THE RECORDS:
──────────

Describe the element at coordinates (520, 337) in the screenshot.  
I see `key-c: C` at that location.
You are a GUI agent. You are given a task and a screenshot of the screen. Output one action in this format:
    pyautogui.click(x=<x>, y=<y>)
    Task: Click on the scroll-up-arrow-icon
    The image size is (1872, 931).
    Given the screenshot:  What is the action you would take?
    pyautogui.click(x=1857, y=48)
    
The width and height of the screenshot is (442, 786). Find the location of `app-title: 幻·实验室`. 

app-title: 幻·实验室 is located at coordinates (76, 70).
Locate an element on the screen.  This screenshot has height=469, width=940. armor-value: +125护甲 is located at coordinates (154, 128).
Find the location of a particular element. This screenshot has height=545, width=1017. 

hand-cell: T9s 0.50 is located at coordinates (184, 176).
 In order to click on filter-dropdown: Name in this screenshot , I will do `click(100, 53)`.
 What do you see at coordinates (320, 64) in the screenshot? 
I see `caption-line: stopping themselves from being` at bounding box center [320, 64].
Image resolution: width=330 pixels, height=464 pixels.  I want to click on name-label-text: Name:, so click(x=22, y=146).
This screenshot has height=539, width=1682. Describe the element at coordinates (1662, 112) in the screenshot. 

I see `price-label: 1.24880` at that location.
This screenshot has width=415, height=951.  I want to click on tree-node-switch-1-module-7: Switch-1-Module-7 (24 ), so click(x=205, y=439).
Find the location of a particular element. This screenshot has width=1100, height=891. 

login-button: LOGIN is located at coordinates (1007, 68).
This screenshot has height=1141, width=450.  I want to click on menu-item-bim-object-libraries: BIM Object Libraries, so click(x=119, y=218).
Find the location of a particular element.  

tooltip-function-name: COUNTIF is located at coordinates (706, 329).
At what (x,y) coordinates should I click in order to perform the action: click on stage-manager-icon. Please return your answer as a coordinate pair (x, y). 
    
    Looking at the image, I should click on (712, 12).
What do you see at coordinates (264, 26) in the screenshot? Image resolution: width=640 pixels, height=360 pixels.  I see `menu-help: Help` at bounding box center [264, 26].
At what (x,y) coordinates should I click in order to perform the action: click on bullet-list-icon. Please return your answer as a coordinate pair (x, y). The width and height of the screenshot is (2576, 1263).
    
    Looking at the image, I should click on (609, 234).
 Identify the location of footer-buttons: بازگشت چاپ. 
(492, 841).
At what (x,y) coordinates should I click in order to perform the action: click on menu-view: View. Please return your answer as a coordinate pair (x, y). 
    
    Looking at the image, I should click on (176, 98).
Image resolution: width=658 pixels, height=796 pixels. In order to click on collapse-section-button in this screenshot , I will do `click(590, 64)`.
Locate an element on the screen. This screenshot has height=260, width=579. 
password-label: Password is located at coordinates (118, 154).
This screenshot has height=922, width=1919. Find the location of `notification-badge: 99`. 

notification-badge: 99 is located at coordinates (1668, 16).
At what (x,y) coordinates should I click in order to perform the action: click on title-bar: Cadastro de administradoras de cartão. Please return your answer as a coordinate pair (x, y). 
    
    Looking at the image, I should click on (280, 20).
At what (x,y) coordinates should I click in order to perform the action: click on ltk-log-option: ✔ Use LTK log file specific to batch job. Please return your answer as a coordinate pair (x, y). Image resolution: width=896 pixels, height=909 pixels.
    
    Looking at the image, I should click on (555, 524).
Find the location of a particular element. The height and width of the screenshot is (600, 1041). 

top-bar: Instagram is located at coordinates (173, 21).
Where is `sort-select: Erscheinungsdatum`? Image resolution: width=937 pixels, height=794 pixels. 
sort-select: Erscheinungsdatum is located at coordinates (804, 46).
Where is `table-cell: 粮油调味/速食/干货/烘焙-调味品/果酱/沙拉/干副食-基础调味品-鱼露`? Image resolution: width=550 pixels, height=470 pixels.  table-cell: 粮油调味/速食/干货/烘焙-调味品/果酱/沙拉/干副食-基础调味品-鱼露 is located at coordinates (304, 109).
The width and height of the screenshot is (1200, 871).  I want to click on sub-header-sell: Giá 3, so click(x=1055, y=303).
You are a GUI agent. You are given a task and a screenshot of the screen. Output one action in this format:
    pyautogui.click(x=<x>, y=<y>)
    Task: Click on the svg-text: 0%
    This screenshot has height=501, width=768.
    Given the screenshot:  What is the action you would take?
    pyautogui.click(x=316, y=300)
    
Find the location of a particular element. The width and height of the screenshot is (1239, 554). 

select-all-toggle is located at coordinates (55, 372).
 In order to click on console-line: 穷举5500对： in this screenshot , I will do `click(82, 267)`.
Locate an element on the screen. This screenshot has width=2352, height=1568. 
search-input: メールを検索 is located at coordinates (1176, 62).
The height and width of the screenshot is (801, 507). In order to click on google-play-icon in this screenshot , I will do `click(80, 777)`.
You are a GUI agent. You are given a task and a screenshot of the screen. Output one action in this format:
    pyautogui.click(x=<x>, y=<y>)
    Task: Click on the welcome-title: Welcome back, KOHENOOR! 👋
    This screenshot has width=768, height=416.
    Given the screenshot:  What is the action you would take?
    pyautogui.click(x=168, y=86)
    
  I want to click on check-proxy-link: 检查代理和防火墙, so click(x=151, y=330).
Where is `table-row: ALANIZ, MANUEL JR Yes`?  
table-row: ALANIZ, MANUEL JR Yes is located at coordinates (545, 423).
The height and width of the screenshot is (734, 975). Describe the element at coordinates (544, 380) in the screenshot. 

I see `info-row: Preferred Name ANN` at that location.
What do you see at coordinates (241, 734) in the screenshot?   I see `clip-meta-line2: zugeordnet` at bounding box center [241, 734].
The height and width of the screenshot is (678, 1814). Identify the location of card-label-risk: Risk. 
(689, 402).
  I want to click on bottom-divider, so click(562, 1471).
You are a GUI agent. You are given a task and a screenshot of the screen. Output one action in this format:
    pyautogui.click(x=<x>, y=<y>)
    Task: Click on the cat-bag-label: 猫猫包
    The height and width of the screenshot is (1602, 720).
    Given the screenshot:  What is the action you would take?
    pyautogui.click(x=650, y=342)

──────────

ACTIVITY:
Give the lines from the one containing "has height=545, width=1017." through the one containing "In order to click on filter-dropdown: Name" as a JSON list of strings, one string per line, with blank lines left out.

YOUR SOLUTION:
[
  "Find the location of a particular element. This screenshot has height=545, width=1017. ",
  "hand-cell: T9s 0.50 is located at coordinates (184, 176).",
  " In order to click on filter-dropdown: Name in this screenshot , I will do `click(100, 53)`."
]